The Miyetti Cattle Herders as well as other development and rights groups in the country are insisting that the military admits to the January 24th incident in Nasarawa state, where many herders were killed.
They are also seeking compensation for those affected as well as immediate proscription, disbandment, arrest and prosecution of the Benue State Governor’s Livestock Guards.
Representives of the Miyetti Allah Cattle herders association as well as development and rights groups, lamenting what they call unfair treatment of herders over the years.
They are particularly worried about the January 24th airstrike in Nasarawa where herders lost their lives.
The group is now seeking that the military admits to the mayhem, issues an apology , while compensation is given those affected.

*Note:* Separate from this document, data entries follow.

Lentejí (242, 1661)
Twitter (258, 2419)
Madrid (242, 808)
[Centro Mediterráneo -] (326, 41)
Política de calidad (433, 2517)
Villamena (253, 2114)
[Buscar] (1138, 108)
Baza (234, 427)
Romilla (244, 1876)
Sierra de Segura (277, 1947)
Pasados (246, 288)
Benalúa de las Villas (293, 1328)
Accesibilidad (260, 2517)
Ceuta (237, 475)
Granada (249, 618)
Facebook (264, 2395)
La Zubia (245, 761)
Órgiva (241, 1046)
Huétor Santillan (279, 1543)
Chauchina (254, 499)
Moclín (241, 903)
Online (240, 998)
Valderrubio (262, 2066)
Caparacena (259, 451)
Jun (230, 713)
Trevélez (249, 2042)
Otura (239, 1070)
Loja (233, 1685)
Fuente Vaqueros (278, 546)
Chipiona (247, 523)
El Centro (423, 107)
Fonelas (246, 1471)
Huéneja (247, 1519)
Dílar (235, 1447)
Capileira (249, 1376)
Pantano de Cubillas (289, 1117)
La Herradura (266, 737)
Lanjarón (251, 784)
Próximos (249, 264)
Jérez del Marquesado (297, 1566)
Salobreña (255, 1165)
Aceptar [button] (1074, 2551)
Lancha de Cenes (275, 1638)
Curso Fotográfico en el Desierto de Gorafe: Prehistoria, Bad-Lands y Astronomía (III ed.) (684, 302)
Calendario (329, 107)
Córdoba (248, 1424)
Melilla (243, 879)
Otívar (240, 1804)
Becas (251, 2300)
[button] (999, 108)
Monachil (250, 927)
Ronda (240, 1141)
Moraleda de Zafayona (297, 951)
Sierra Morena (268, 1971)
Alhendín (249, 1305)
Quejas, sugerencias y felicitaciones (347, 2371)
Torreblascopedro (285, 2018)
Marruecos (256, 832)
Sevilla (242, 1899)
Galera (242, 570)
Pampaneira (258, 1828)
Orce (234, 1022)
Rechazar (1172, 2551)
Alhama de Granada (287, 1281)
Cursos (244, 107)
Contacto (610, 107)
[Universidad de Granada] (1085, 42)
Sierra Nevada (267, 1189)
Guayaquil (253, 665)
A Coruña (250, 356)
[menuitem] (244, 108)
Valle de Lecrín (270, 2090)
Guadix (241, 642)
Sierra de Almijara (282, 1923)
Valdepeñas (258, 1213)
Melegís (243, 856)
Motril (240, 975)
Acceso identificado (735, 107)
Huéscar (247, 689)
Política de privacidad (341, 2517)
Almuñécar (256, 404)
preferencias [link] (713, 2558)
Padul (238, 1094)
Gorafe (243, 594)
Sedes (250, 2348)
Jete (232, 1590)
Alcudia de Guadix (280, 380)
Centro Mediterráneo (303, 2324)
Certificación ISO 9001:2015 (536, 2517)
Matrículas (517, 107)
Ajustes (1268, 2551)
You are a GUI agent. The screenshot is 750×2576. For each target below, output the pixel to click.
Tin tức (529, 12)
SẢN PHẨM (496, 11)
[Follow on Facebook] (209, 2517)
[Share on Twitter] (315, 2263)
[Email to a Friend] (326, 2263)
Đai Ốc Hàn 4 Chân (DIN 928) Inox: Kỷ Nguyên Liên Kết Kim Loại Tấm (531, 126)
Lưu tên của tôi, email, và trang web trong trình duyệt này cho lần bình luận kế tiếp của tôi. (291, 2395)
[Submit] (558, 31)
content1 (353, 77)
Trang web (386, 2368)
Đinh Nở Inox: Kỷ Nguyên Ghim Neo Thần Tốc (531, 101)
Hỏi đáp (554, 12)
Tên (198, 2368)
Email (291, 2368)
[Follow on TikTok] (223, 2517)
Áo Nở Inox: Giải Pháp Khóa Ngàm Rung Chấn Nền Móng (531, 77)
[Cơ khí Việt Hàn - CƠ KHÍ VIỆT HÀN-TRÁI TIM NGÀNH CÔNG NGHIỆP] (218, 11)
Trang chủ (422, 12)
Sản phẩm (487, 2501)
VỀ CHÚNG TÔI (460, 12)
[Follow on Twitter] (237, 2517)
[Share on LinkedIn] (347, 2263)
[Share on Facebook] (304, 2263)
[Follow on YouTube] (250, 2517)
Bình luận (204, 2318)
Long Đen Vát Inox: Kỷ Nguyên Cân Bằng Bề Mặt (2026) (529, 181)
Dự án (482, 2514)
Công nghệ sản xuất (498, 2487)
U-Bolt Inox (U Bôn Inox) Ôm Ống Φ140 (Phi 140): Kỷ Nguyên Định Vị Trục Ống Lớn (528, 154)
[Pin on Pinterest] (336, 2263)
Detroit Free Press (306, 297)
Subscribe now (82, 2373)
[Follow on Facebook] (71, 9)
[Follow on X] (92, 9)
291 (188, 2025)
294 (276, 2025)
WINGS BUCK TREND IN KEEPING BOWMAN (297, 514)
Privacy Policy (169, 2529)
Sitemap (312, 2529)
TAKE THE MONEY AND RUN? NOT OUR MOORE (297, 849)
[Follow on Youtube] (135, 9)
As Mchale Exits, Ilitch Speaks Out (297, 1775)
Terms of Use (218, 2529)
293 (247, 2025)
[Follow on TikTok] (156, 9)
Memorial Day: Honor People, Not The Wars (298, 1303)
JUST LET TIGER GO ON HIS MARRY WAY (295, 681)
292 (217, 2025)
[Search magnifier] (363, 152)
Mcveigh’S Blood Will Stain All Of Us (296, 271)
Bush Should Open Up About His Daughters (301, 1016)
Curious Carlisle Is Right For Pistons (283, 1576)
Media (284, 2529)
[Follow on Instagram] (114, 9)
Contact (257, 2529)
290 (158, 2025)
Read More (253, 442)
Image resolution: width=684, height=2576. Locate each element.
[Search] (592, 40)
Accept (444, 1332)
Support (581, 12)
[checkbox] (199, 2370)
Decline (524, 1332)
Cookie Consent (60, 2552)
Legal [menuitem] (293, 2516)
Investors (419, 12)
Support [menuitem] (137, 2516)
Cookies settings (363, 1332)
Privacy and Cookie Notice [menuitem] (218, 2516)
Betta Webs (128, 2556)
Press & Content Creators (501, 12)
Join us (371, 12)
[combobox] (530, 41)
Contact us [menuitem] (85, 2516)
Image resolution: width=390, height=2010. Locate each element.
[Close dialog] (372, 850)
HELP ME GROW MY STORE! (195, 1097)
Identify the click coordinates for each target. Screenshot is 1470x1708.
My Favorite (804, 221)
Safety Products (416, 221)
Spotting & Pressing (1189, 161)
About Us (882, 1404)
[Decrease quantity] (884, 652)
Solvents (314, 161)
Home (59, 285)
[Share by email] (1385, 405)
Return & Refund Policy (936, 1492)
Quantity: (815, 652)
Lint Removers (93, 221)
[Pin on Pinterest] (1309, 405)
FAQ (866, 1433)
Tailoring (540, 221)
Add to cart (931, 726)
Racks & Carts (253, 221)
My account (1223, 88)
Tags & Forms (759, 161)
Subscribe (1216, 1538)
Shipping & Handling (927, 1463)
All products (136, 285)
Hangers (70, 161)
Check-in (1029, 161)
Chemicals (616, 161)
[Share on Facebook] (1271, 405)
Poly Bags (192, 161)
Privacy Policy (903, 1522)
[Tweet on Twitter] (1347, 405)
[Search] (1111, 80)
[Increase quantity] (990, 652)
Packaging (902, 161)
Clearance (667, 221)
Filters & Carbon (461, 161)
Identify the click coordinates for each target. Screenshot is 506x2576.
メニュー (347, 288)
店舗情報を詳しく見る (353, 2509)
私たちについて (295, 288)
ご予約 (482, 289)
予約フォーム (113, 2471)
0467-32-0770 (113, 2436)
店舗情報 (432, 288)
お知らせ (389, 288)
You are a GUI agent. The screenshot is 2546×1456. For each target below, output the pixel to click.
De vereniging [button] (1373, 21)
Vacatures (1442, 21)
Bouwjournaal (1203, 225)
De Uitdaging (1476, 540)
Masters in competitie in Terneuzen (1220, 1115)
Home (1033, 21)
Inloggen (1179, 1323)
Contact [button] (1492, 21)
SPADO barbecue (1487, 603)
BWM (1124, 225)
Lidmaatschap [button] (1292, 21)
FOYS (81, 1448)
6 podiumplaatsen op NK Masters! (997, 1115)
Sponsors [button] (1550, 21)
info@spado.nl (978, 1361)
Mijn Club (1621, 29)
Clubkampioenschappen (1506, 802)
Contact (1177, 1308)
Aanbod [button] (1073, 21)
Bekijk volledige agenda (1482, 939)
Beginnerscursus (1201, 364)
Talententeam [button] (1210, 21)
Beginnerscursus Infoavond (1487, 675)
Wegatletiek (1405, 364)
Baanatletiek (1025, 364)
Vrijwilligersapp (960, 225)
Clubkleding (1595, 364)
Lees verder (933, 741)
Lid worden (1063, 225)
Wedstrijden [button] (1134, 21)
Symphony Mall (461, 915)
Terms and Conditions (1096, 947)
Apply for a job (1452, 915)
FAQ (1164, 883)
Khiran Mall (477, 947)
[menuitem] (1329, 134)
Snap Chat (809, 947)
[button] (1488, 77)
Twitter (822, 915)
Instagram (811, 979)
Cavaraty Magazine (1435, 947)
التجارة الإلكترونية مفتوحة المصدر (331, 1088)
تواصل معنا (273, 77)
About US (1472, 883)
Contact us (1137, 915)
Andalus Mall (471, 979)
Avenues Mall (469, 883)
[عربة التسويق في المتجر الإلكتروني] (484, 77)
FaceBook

The group blames the constant movement of the herdsmen on climate change, which has affected the Lake Chad region and which the authorities have done nothing to address.
It says states have put in place laws targeted at chasing out pastoralists and banned open grazing without adequate alternatives.
This is alongside seizing cows, arresting herders and billing them exorbitant amounts.
On January 25, a military drone shot and killed over 40 herders and butchers in Rukubi village, Doma, Nasarawa state.
Before their deaths, according to MACBAN, the pastoralists paid a fee of N29 million and returned their 1,250 animals that had been seized by the Benue State livestock guards to Makurdi earlier in the day.
MACBAN described the silence as reprehensible and a lack of regard for the loss of lives of ordinary Nigerians.
The victims were “victims of high handedness of Benue State Government and the personnel of the Makurdi-based Operation Whirl Stroke who deployed an aircraft/drone,” according to the statement.
The group says the Benue State government’s establishment of a Tiv militia known as livestock guards, and enforcement of the anti-grazing law, targets herders in the State, amidst suits challenging it in court.
It says the similar steps have been taken in Ondo and Taraba States.
The group is worried that neither the Federal nor Benue State Governments has offered any explanation or offered consolation since the January 24th incident.
It wants thousands of livestock and herders held by the Benue livestock guards to be released.